Fonte: Enrico Tomaselli

Pensare che i capi politici e militari di un paese agiscano sempre e soltanto in base a scelte razionali (che peraltro possono essere, allo stesso tempo, anche fallaci o completamente sbagliate), e che non siano in alcun modo influenzati da elementi psicologici ed emotivi, significa evidentemente ignorare la Storia, e in fin dei conti anche negare la natura umana.
Ovviamente, e tanto più negli stati moderni, queste decisioni non sono mai prese da una sola persona, e sulla base delle sue sole opinioni, ma c'è sempre un insieme di persone, con diversi gradi di responsabilità, che vi contribuiscono.
Anzi, nel caso delle scelte militari, il peso dei 'consiglieri' è ancora maggiore, poiché quasi sempre il decisore politico ultimo è digiuno di tali questioni, e quindi in genere si limita ad opzionare tra quelle che gli vengono proposte.
Il caso israeliano fa parzialmente eccezione, poiché per la storia specifica del paese è accaduto assai spesso che una carriera politica iniziasse nelle fila delle forze armate.
Il che, però, rende per certi versi ancora più incomprensibile il motivo per cui abbiano scelto, così improvvidamente, di fare all-in.
E - per altro - non è nemmeno chiaro se siano consapevoli di giocarsi il tutto per tutto.
Se, nell'immediatezza del 7 ottobre, si poteva ritenere che l'emotività - la rabbia, la frustrazione, l'indignazione, ed anche l'odio, diciamolo... - avessero avuto il sopravvento, è chiaro che ad un certo punto sarebbe dovuta prevalere la freddezza, la razionalità, e proprio in virtù della assoluta eccezionalità della situazione. Ma quello che osserviamo è una pervicace insistenza sulla stessa via, come se rifiutassero di arrendersi all'evidenza.
È chiaro che, dalle crociate alla jihad, ben sappiamo che quando la politica si mescola alla fede religiosa (in questo assai più pericolosa di qualsiasi ideologia), le cose si complicano. E nello specifico, non si tratta nemmeno di spostare il piano dalla relazione/scontro tra interessi umani a quello della relazione uomo/dio, ma a quello ancora più pregnante del (presunto) rapporto privilegiato tra 'un' popolo ed il 'suo' dio. Ed anche se questa componente messianica ha sempre fatto parte, costituzionalmente, del sionismo, e quindi della costruzione dello 'stato ebraico', è evidente che la scelta di evocare ed accentuare questi 'temi' è stata comunque politica.
La domanda, pertanto, rimane: perché fare all-in?
Le risposte (razionali, però) sembrano ridursi essenzialmente a due.
O i vertici israeliani hanno visto nella situazione creatasi il 7 ottobre una straordinaria opportunità, per risolvere definitivamente almeno gran parte di quelli che loro considerano problemi e minacce, e soprattutto per realizzare, alfine, il sogno del Grande Israele.

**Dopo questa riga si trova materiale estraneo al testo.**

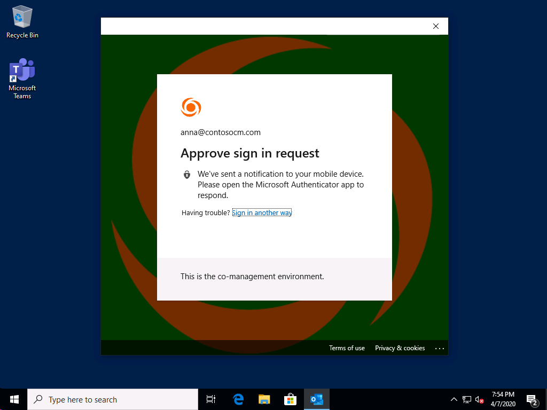Launch Microsoft Teams from the desktop
547x410 pixels.
pyautogui.click(x=22, y=70)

E di tale convinzione sono talmente sicuri da non considerare l'enormità degli ostacoli che la loro stessa azione sta erigendo.
Oppure, all'opposto, vi hanno visto una minaccia esistenziale, capace di mettere in discussione - ed in tempi relativamente brevi - la sopravvivenza stessa di Israele, che pertanto non poteva prevedere altra reazione che quella spropositata che stiamo vedendo, la sola capace di allontanare il più possibile la minaccia. Ed a ritenere, quindi, che qualsiasi prezzo - attuale e futuro - valesse la pena di essere affrontato e pagato.
Ma queste, appunto, sono ipotesi razionali. Quali siano le vere ragioni di una follia di tale portata, che resterà molto a lungo come un marchio d'infamia assai difficile da cancellare, lo potremo capire forse tra 10-15 anni. Quali che ne siano state le ragioni, però, gli esiti cominceremo a vederli molto prima. E se fossi un gambler, non credo che scommetterei su Israele.